À ce sujet, le chef du groupe FPÖ dans le parlement européen, Harald Vilimsky, a déclaré que ladite résolution équivalait à "lutter contre le feu en attisant le feu". Selon lui, ni ces sanctions, ni la préconisation de livrer des armes massivement à l'Ukraine, ou même d’intégrer celle-ci à l'Union, ne sont dans l'intérêt du peuple autrichien. "Ce ne sont pas les Biden, les von der Leyen ou les Nehammer qui vont en souffrir, ce sont nos citoyens", a-t-il martelé.

Le FPÖ s’inquiète plus particulièrement de la circulation incontrôlée d’armes de guerre en Ukraine, grâce au flot ininterrompu de livraisons depuis les pays de l’Otan. Ils rappellent qu’en ex-Yougoslavie, 500 000 armes à feu se retrouvent entre les mains de divers trafiquants et mafieux.

Lire aussi : Comment les guerres s’entrecroisent ?

Un autre parlementaire européen de FPÖ, Georg Mayer du Steiermark, a averti contre l'impact désastreux d'un embargo sur le gaz russe pour l'industrie autrichienne, et par ricochet pour le peuple : "Il n'existe pas de plan B qui soit opérationnel. L'UE dépend de la Russie pour ce qui est de son énergie, c'est un fait indiscutable, et l'UE se punit elle-même. Les fantaisistes de l'UE prêchent pour le développement d'énergies renouvelables […] ce qui est infaisable à court terme. Ils font donc le pèlerinage aux Sheiks arabes […] ces mêmes pays qui font des guerres et piétinent les droits de l'homme !"

Un troisième élu a pointé du doigt le soi-disant "Green Deal" de l'UE et sa stratégie "Farm to Fork”" qui devrait au contraire "être enterrée". D'autant plus que les peuples européens pourraient bientôt être confrontés à la famine, argue-t-il.
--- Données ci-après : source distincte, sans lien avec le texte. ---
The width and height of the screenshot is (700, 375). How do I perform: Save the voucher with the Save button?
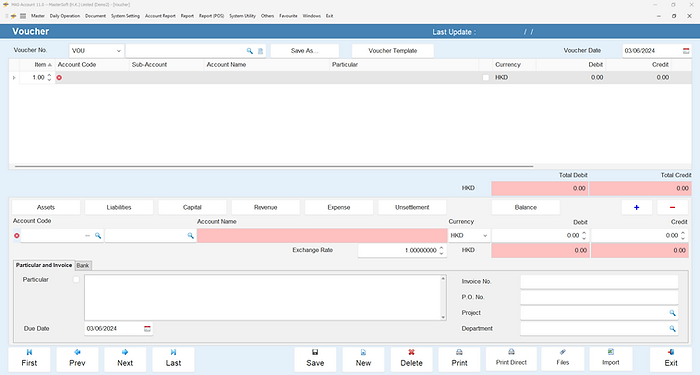click(315, 358)
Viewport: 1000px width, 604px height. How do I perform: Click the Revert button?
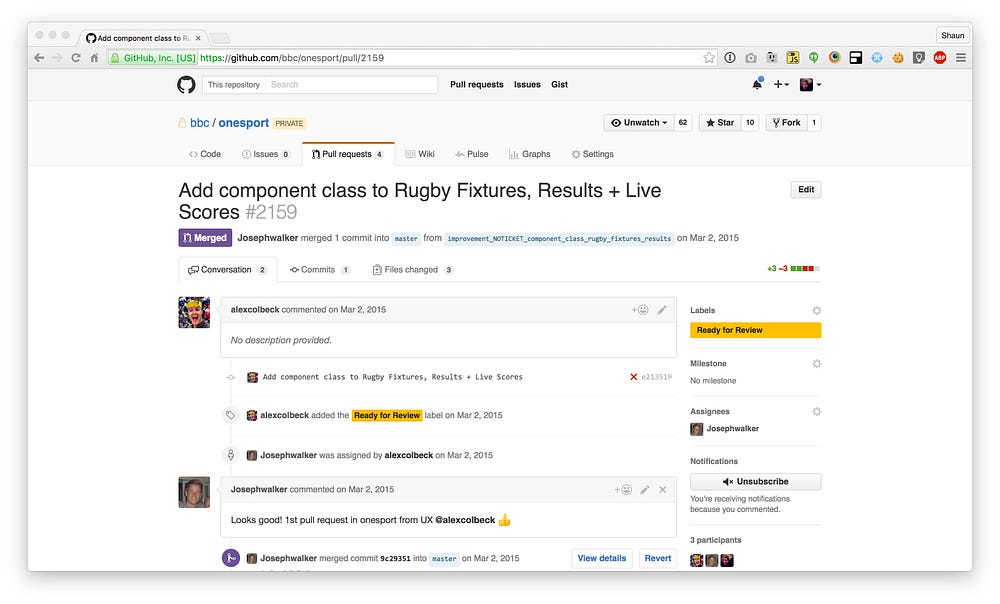[x=658, y=559]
La Russie est le plus gros producteur de fertilisants du monde, et avec l'Ukraine, compte pour 30 % de la production de blé du monde entier. Sur ce point, ils sont d'accord avec Emmanuel Macron et Joe Biden...

Fin de discussion

Finalement, comme d'autres pays européens, l'Autriche a fait le choix d'expulser les fonctionnaires russes (quatre d'entre eux) le 12 avril dernier. À ce sujet, le porte-parole de politique étrangère de FPÖ s'emporte en déclarant que son pays "démolissait ainsi l'ultime pont qui restait pour la diplomatie". Il ajoutait : "Précisément parce que l'Autriche est un pays neutre, cette voie de communication déjà étroite devait rester ouverte. Au contraire, le ministre Schallenberg aurait dû promouvoir des négociations russo-ukrainiennes en Autriche, alors qu'il [par ces expulsions, ndlr] nous fait perdre la dernière opportunité."

Le parti FPÖ s'oppose ainsi à toutes ces "sanctions irréfléchies", assurant que l'Autriche "se tire une balle dans le pied". Selon eux, il faudrait plutôt construire "une base acceptable et solide pour la paix entre les deux parties prenantes du conflit".